- [INSTRUCTIONS FOR THE TASK] Which lines of the entries below contain the string "computer"? Copy each one.

┌─ DATA SECTION

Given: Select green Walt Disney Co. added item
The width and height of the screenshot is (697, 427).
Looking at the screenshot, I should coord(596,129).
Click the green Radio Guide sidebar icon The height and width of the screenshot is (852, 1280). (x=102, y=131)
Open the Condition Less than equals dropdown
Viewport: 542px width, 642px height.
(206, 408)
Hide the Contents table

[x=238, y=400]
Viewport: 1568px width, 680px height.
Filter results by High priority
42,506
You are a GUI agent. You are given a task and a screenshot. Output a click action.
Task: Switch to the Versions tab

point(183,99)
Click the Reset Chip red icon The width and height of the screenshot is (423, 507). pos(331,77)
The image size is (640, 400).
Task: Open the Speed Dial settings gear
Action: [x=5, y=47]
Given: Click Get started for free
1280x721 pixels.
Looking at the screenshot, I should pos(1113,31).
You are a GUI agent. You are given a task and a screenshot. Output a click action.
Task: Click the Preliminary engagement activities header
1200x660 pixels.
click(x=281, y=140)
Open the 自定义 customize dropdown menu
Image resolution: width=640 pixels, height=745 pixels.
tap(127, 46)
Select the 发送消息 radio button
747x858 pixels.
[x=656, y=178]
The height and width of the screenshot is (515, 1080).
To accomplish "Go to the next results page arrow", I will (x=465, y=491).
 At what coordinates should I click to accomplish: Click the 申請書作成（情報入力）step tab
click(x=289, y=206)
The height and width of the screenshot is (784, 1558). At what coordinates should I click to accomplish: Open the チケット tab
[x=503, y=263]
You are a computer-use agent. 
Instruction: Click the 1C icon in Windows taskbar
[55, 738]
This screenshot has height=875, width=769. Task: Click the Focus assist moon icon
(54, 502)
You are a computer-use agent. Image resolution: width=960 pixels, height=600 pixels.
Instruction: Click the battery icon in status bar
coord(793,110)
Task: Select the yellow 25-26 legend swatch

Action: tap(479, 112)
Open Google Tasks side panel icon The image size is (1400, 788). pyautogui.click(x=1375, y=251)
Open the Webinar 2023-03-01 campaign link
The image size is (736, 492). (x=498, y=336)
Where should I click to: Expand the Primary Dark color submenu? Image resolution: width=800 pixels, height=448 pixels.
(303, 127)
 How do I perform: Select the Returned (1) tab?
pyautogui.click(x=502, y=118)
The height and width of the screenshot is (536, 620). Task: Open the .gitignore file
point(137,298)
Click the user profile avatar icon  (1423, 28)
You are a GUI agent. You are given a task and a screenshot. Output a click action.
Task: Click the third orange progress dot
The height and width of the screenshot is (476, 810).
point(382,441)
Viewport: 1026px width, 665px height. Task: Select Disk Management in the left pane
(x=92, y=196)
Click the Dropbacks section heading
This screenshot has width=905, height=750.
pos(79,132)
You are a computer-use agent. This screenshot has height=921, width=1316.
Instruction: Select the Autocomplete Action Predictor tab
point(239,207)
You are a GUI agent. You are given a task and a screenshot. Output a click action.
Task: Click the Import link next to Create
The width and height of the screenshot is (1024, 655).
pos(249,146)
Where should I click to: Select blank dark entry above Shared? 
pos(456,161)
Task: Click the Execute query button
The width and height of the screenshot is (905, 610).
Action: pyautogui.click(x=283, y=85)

└─

- [OUTPUT OF THE TASK]
You are a computer-use agent. 
You are a computer-use agent. Image resolution: width=960 pixels, height=600 pixels.
You are a computer-use agent. This screenshot has height=921, width=1316.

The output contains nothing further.